Zero is the working title for a science-fiction/"real robot" series, idealized as "at least a graphic novel" in terms of visualization (i.e. not purely written.)
Taking place in the far future, the (working) title refers to a titular line of bipedal mechs used to resolve armed conflict. Standing at about 15 feet/5m upright, their main purpose is for all-purpose engagement - essentially, a metal "super-infantryman".
The advent of practical mechanical walkers as weapons changed the face of direct conventional warfare.
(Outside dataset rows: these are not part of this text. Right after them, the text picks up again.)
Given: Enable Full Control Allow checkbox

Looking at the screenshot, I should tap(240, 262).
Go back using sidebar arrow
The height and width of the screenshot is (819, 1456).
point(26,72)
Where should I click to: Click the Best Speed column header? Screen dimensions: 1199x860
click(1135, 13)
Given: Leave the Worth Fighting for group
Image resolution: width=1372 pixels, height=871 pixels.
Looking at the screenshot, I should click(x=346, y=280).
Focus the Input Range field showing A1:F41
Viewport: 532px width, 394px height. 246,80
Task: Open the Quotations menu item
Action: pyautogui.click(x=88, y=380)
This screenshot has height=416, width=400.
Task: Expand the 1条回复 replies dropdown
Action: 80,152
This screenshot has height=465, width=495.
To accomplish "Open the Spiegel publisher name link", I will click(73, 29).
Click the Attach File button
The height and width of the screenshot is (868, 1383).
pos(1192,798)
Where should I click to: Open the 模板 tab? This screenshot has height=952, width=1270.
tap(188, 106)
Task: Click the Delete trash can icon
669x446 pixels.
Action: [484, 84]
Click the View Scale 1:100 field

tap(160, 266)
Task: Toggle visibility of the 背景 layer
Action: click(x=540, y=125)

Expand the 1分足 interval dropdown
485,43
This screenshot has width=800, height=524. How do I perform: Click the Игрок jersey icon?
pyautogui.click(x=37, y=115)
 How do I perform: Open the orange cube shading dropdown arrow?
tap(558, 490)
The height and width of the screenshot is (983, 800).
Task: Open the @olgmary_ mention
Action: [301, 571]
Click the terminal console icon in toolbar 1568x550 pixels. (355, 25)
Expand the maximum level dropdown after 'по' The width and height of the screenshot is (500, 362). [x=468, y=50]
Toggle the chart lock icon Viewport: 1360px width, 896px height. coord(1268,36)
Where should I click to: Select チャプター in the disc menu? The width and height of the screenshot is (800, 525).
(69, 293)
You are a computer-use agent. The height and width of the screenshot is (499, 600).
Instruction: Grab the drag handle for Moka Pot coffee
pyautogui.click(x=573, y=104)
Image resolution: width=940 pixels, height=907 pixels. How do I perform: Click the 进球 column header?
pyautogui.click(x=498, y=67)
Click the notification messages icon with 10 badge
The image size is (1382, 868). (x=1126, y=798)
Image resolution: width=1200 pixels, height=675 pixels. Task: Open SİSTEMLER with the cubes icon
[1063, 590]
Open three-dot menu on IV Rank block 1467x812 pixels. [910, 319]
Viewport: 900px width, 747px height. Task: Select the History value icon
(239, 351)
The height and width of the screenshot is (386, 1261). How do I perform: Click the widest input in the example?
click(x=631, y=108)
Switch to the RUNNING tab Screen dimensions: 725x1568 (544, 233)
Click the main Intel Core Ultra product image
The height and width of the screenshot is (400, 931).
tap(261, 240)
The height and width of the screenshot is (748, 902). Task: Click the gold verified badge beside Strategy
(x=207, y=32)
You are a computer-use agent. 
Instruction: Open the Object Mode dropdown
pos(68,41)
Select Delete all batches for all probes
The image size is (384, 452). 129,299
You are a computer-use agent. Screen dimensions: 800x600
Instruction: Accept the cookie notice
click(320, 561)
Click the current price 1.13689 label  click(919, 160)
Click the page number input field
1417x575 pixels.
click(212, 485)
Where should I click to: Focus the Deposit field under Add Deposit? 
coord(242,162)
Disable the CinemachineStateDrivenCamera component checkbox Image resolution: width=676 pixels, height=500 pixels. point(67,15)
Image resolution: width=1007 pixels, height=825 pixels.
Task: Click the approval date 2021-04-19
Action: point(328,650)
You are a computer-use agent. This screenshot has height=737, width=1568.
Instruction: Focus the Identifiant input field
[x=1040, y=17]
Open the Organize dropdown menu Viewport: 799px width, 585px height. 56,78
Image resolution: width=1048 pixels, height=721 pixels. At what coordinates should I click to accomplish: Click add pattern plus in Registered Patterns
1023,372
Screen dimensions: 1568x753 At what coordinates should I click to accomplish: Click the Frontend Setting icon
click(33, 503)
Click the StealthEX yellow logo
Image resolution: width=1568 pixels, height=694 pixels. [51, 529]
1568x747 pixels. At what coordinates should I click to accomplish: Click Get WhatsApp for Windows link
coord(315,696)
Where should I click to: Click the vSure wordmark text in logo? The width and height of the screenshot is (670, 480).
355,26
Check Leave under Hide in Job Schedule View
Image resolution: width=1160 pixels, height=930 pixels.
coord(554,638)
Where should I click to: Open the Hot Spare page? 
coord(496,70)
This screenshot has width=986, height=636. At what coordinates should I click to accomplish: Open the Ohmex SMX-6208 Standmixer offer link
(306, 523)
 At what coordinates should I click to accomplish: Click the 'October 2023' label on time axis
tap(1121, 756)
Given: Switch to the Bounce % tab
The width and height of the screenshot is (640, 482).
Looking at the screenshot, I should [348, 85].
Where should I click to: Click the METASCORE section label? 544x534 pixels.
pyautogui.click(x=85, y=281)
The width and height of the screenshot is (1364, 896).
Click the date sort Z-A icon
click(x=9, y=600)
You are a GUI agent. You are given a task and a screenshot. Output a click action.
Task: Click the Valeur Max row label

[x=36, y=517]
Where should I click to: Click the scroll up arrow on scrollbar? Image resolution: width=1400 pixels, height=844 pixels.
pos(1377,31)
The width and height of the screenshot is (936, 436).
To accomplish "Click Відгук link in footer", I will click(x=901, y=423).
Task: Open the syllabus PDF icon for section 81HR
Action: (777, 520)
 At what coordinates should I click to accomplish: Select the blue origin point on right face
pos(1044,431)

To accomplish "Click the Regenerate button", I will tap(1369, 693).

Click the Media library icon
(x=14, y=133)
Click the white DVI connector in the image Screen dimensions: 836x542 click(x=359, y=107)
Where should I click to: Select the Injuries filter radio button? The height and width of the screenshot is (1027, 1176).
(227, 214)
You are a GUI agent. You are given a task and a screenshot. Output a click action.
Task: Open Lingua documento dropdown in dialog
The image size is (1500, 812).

Yet, as the explosion of defensive technology making the mech viable was surpassed by offensive counter-innovations, the mech's evolution took on a drastic shift in tone. Its role on the field moved away from the gargantuan "walking super tanks" and toward designs emphasizing the mech's core strengths: versatility, maneuverability, and adaptability.
As development progressed and the function of the mech shifted to smaller, nimbler and more agile forms, two problems presented themselves: a growing concern for the now relatively larger target of a pilot's safety, and the need for a more efficient control scheme than the more archaic, traditional vehicular scheme.
I'm not quite sure as to the origins or reasons for the prevalence of bipedal mechs, assuming there is/will be any need to explain anyway. Salvaged/reverse-engineered alien technology is one somewhat far-out possibility (as I find it kinda interesting to gloss over something that sounds like it could be the subject of a full story to begin with) but that, implying it was a thwarted invasion, poses believability problems all its own and seems a bit ridiculous when paired with other stuff in the background/setting.
Having it simply be man-made is a thing but that would ask some thorough research of me, in regards to finding out how and why (hell, even if) it could be a practical, widespread idea.
Also undecided as to what exactly they'll be fighting.